* _WORK INSTRUCTIONS_
a - In the text on pricing strategies, change "clientele" to "customer base" and give the passage again, starting at "Businesses today are" and ending at "levels of discounts.".
b - In the text on pricing strategies, which two offerings did some banks combine into a single product to outplay regulators and competitors?
c - Pick up the text on pricing strategies after its final sentence and keep writing.

* _PASSAGE TO READ_

Optimizing Pricing Strategies

Businesses today are implementing sophisticated pricing practices tailored to industry development and trends, competition dynamics, and regulatory environment. Industries like banking, retail, and telecom, equipped with advanced technological infrastructure and extensive clientele, lead the way in developing robust pricing tools and practices.

The foundation of pricing any product lies in its perceived value, a subjective assessment varying among consumers. Historically, prices were set empirically, considering production costs with markup to secure profitability. Initially, a singular price prevailed, adjusted based on market benchmarks or inflated for future discounts. Over time, competition spurred the development of tools for price differentiation, such as personalized offers and segmentation through targeted levels of discounts.

However, traditional discount mechanisms like "3 for the price of 2" are losing relevance. Contemporary approaches involve trial periods or free value-added services. For instance, in banking, customers are offered discounted movie tickets inside banking applications or simple access to an FX or equity market for more advanced clientele. As data on client behaviour accumulates, products are tailored to specific segments, leveraging advanced algorithms for individualized pricing and offering.

Examples from Recent Trends

The lending market is traditionally regulated at the legislative level: the state controls interest rates, sets maximum loan costs, introduces standards and seeks to control the consumption of loan products by increasing banks’ costs for lending to certain categories of clients. With increased competition, lowering rates became inevitable, but some banks found a way to overplay both regulators and competitors: they combined lending and insurance into a single product. The loan rate decreased, and the cost of the insurance offer increased and was included in the package offer. This is classic behaviourism: the consumer saw a favourable rate, say 9% instead of 16%, but part of the bank’s profitability in reality was transferred to another product. The seller earned the same amount, and in pursuit of “favourable” conditions, the client switched to those who were among the first to implement the described approach. A low loan rate in the first year is another example. The second and next years' rates remain the same or even become higher, but in the first year, they are either minimal or zero. This mechanism had a major effect on those who planned to pay off the debt in a year or year and a half and even dream of making money on a loan, which, as real statistics show, is utopian. Also, such proposals stimulated the emergence of various refinancing programs, which redistributed value towards the client as a normal reaction to the strengthened competition.

Mobile operators and some advanced MFI companies began offering a range of tariff plans: premium, medium, and basic. The first ones wanted to increase the average bill, and the second wanted to increase the amount of the average loan. The price for the premium tariff was obviously too high, and the functionality of the basic package was not enough, so companies pushed the user to choose the medium offer. Psychologically, a person is inclined to choose favour of the middle option. Moreover, in addition to the initial goal, companies did inflate the price of the average tariff and earn more revenues.

* _RECORDED INFORMATION_
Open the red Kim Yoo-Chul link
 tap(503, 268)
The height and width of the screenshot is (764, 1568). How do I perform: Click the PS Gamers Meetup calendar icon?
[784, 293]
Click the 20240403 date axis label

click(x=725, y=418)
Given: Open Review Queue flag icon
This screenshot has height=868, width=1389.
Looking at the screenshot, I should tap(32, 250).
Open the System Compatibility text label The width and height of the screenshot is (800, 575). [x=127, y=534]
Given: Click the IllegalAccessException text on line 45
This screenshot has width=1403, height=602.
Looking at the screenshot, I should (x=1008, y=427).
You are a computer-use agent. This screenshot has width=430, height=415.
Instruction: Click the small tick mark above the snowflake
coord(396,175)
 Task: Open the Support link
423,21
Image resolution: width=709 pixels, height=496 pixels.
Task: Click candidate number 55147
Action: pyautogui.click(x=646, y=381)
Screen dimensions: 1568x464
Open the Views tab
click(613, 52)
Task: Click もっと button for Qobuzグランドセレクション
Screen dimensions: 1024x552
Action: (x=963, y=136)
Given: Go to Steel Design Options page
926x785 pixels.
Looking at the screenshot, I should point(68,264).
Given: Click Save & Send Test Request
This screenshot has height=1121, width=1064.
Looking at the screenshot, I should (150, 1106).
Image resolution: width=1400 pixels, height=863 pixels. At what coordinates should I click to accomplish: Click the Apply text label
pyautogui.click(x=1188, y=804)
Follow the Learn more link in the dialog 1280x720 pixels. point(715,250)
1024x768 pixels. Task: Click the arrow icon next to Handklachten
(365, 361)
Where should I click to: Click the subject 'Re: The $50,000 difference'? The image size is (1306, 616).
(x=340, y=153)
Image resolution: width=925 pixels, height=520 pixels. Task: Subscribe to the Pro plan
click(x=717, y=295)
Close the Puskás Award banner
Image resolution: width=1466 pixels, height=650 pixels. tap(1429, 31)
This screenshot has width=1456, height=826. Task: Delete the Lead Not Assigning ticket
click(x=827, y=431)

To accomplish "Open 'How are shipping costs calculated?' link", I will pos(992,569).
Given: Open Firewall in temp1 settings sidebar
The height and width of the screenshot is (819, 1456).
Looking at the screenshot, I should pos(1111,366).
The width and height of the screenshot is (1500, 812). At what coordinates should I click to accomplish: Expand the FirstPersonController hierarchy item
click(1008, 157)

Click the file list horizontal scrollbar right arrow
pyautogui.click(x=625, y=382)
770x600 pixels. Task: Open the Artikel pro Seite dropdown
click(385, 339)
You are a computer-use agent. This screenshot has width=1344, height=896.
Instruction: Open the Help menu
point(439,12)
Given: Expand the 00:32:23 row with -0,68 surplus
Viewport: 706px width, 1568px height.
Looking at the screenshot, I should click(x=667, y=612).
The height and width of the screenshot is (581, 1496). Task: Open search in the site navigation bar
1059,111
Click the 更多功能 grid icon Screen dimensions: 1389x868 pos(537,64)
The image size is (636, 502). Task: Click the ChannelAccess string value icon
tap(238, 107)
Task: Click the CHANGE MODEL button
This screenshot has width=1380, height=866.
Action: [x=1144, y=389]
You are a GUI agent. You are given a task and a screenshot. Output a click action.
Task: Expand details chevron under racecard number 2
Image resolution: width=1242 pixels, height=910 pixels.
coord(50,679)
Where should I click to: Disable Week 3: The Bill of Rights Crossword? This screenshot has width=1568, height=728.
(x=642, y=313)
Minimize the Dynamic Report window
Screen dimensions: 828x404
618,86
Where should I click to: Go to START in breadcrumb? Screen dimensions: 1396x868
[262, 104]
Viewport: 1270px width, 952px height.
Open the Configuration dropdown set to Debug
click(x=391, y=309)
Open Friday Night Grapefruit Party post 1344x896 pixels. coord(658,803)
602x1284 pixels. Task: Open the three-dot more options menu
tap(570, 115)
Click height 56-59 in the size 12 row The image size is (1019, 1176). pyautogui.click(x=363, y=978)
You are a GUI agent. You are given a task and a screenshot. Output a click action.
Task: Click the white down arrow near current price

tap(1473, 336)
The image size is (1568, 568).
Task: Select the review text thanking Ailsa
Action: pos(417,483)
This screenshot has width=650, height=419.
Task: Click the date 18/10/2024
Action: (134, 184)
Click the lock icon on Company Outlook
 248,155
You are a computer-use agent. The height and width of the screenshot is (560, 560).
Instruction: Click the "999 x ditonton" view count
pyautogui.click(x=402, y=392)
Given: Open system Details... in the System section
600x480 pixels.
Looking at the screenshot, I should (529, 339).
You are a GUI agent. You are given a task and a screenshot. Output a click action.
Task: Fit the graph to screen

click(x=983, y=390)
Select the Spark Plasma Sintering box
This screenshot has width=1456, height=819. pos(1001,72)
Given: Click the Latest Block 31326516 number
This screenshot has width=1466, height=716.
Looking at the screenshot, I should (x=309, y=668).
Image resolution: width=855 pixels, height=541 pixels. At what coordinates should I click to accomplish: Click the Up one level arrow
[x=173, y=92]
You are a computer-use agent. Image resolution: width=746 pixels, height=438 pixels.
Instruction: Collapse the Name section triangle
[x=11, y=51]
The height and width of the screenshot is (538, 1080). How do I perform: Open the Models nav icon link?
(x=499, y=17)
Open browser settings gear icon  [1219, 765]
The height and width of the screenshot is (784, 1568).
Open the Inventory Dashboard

* _ANSWERS TO THE EXERCISES_
a -
Businesses today are implementing sophisticated pricing practices tailored to industry development and trends, competition dynamics, and regulatory environment. Industries like banking, retail, and telecom, equipped with advanced technological infrastructure and extensive customer base, lead the way in developing robust pricing tools and practices.

The foundation of pricing any product lies in its perceived value, a subjective assessment varying among consumers. Historically, prices were set empirically, considering production costs with markup to secure profitability. Initially, a singular price prevailed, adjusted based on market benchmarks or inflated for future discounts. Over time, competition spurred the development of tools for price differentiation, such as personalized offers and segmentation through targeted levels of discounts.

b - Lending and insurance.

c -
By the way, at the same time, the idea of selling custom phones appeared: the consumer chooses the perfect camera and saves on the battery, or, on the contrary, overpays for the battery but leaves oneself without professional photos. The idea was to inline the value of a product and its price for each buyer. It didn’t work: the production of custom devices was expensive, the manufacturer was unable to reach industrial scale, and most importantly, the variety of Chinese smartphones made it possible to choose a phone for specific needs at a more reasonable price.

Ongoing Pricing Trends

  • Personification is king: Tailoring prices to individual consumers helps address the classic problem of price discrimination while enhancing the consumer's perception of a personalized relationship with the company.
  • Invest in customer loyalty: Shifting part of the created value to the client by old-fashioned discount or bundling a core product with a value-added one is a good investment in increasing retention rates, fostering long-term relationships, and making it challenging for competitors to lure clients away.
  • Consumer-to-consumer (C2C) transformation: In some cases, involving consumers in the business, such as telecom's exchange of minutes or data between clients, serves as both an anchor for them and a market mechanism for tuning price and product content.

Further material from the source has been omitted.